> [Task to complete] Reproduce verbatim the lines of the listing below, from the line containing "Given: Click the" through the end of the listing, both ends included. Leave the pictures out of your answer.

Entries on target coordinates

== == ==

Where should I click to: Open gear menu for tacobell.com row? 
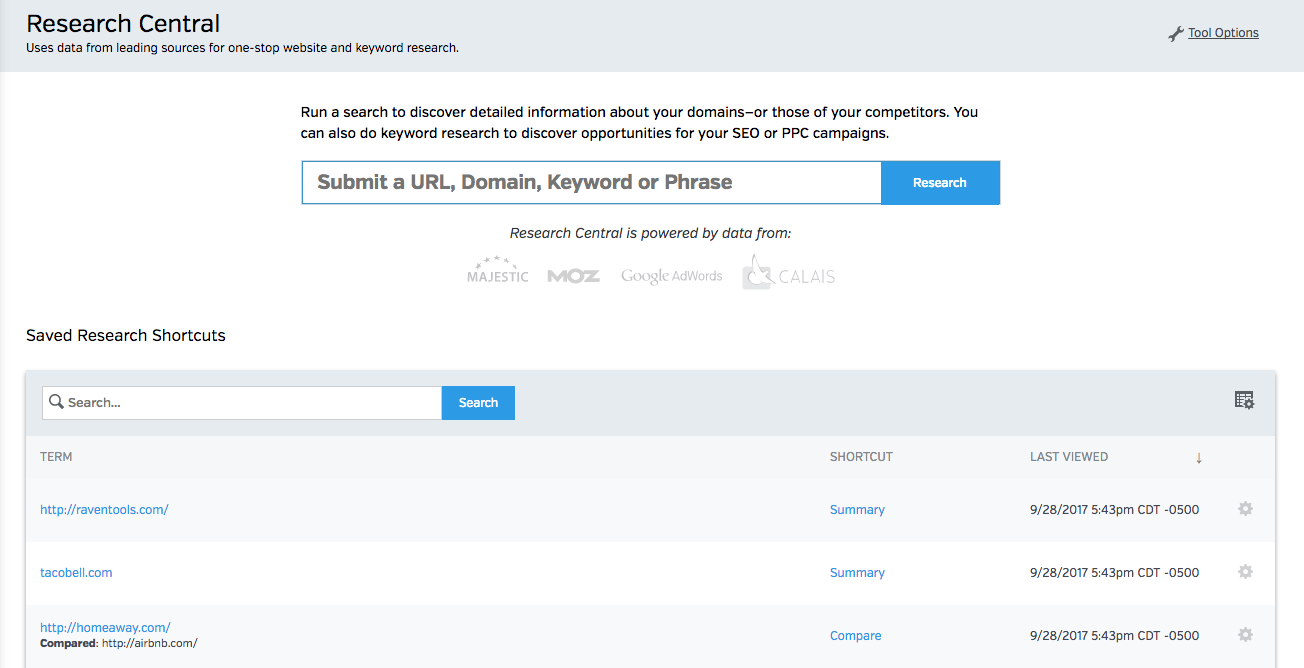[1245, 572]
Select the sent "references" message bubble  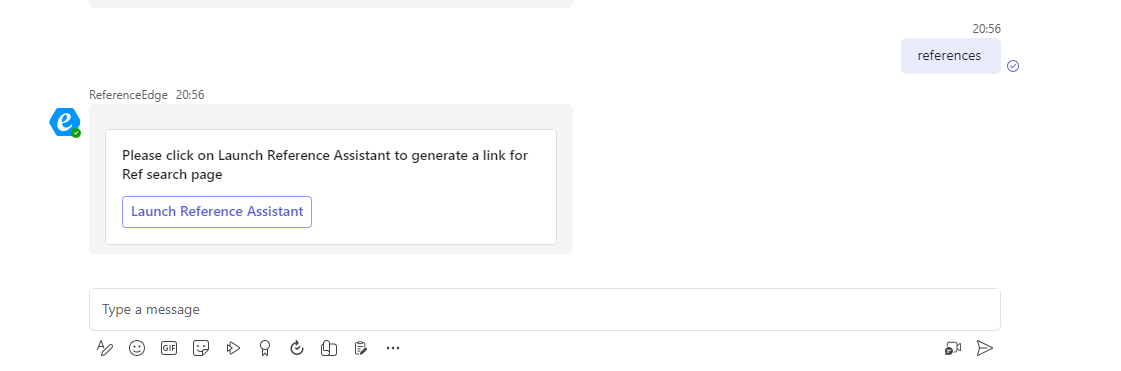click(x=950, y=56)
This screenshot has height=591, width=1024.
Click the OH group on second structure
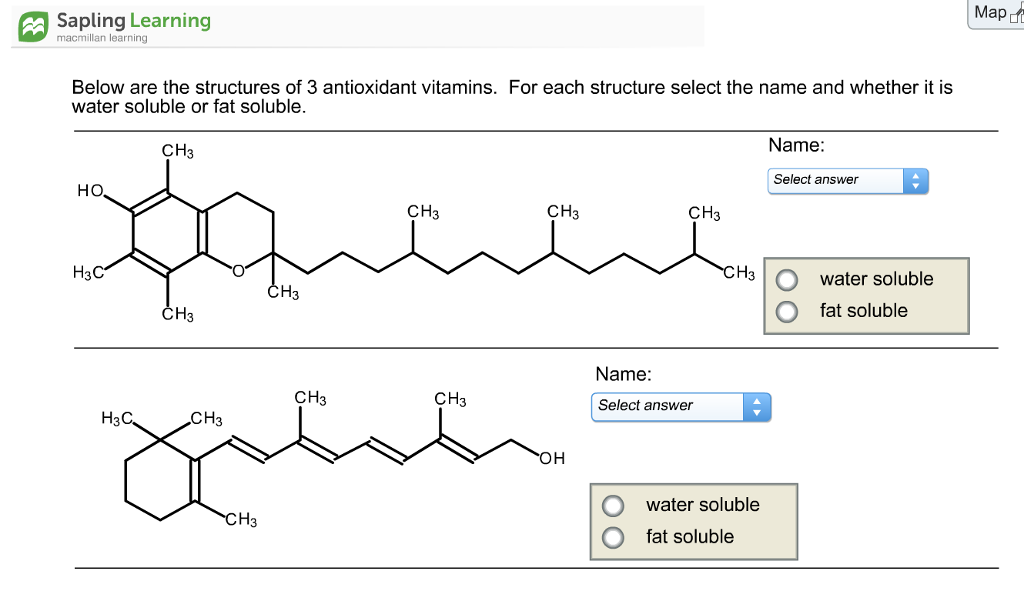click(x=552, y=458)
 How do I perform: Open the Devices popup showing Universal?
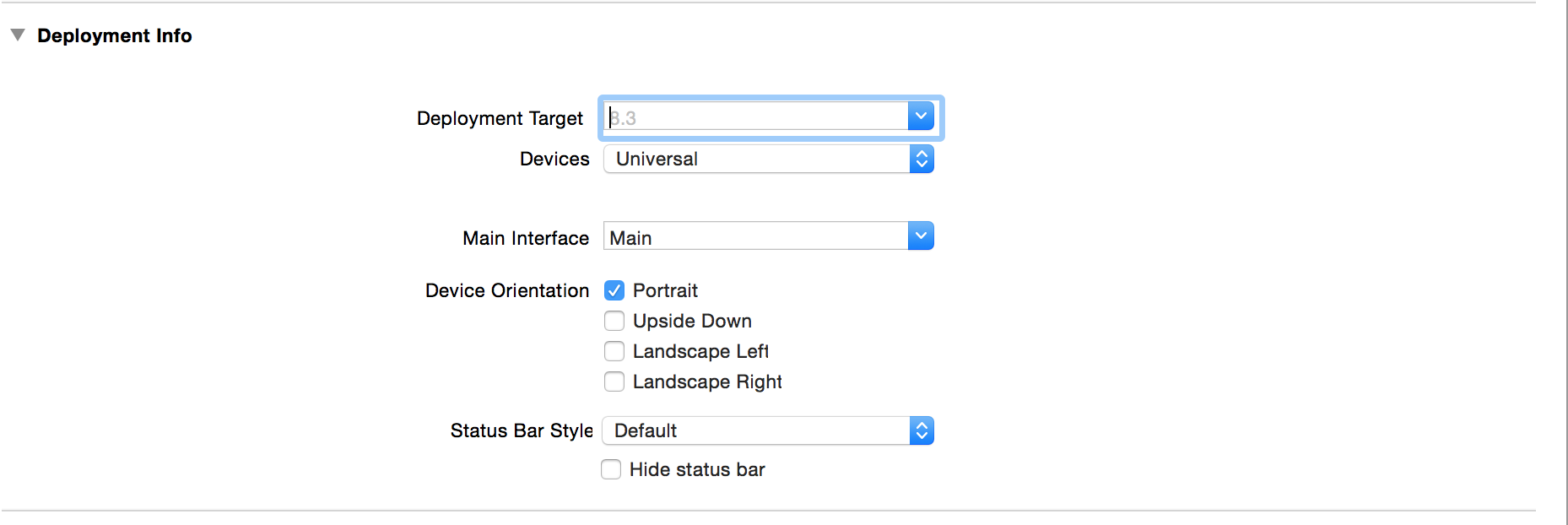(755, 159)
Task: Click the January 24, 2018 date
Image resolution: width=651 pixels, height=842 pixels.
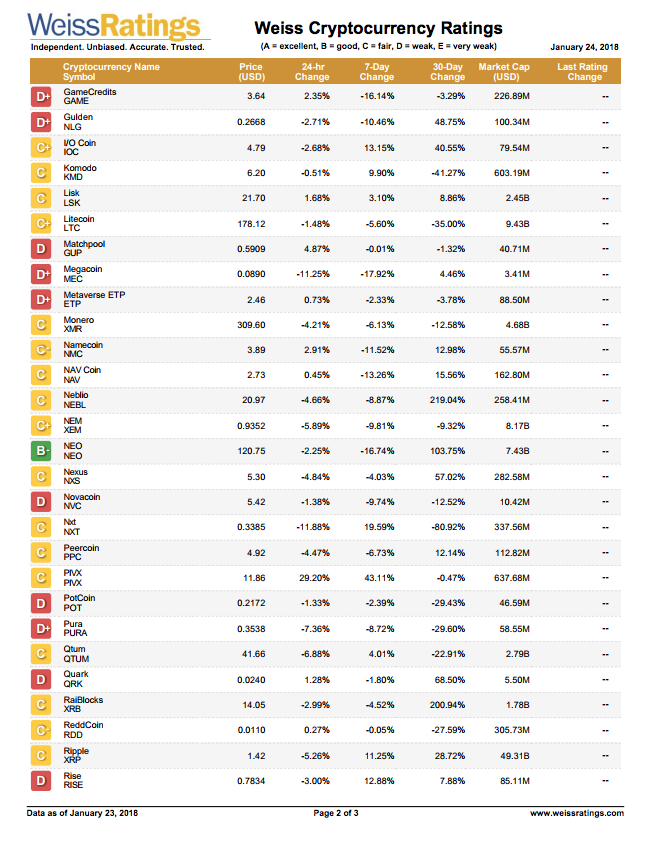Action: coord(587,46)
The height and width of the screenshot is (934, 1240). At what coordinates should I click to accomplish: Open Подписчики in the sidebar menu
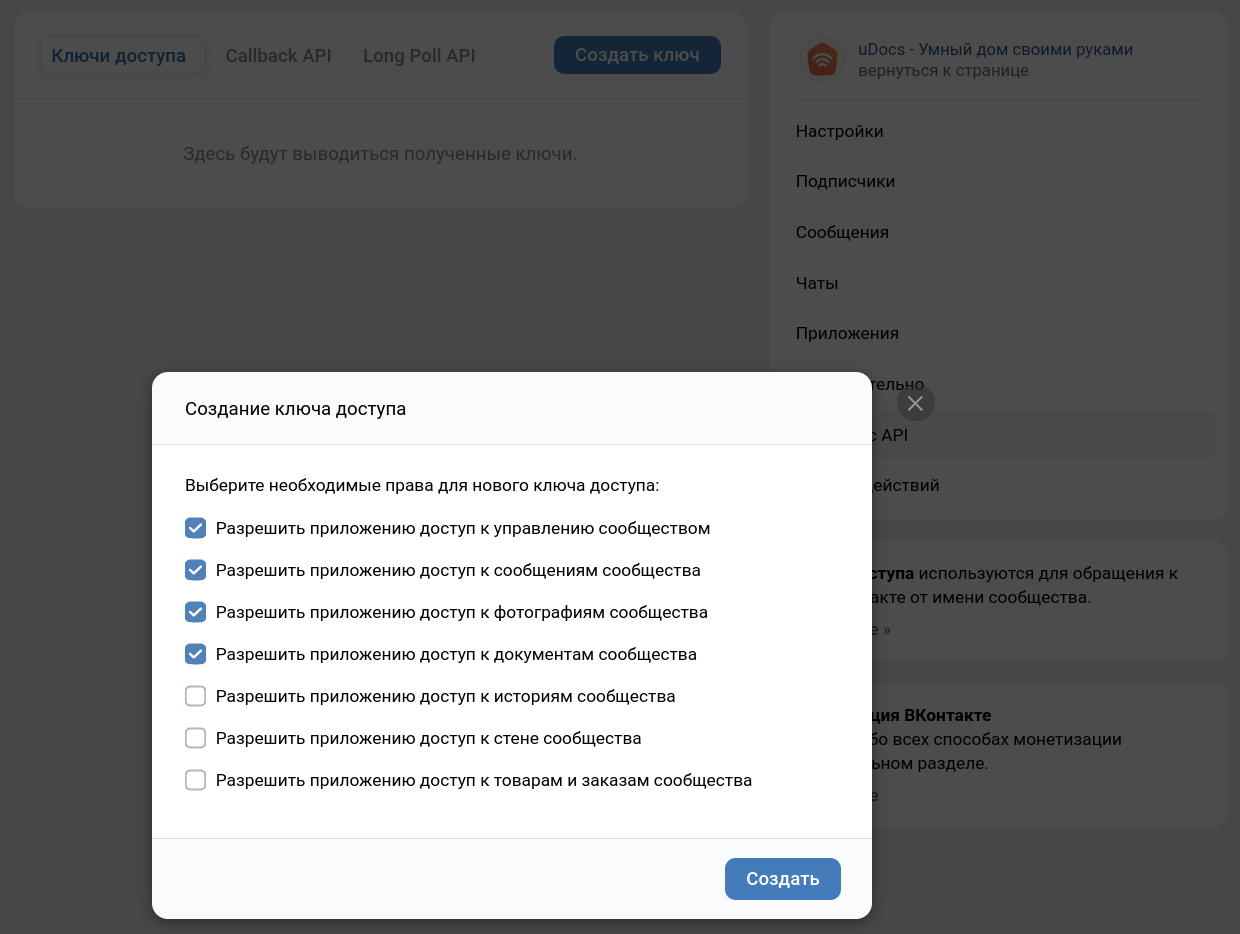[845, 181]
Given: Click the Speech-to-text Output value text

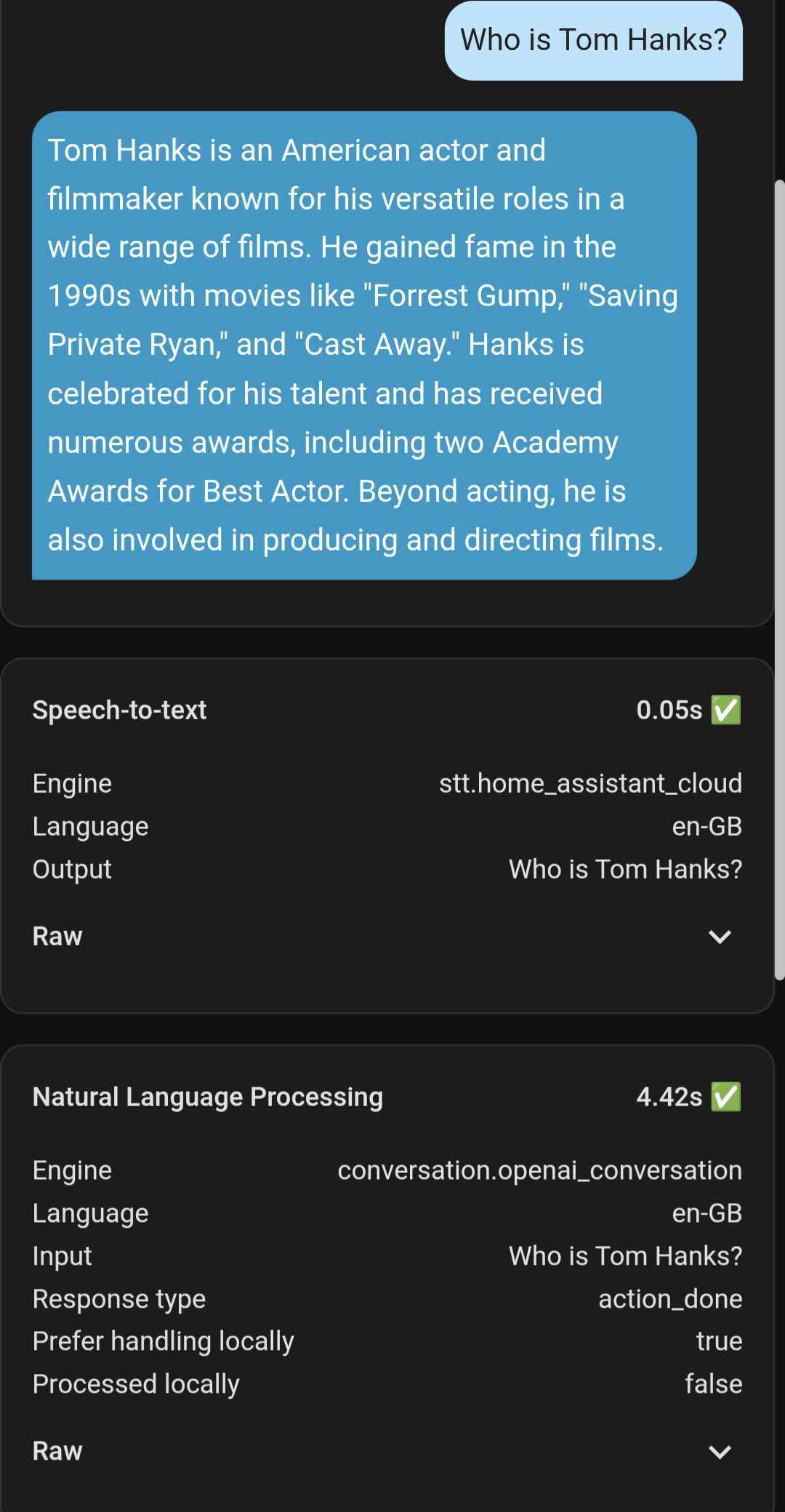Looking at the screenshot, I should coord(625,869).
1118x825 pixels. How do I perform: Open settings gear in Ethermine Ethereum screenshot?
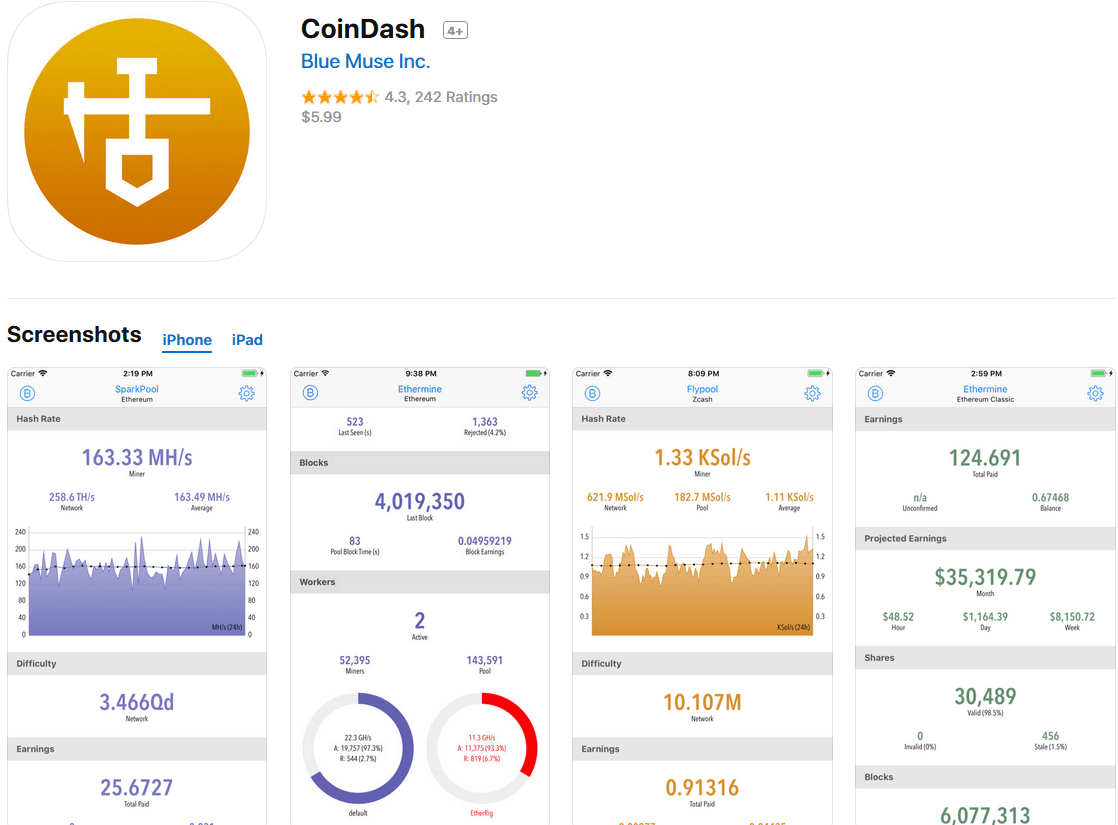click(530, 393)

== == ==

> [Written answer]
Given: Click the Speech-to-text Output value text

Looking at the screenshot, I should coord(625,869).
1118x825 pixels. How do I perform: Open settings gear in Ethermine Ethereum screenshot?
click(530, 393)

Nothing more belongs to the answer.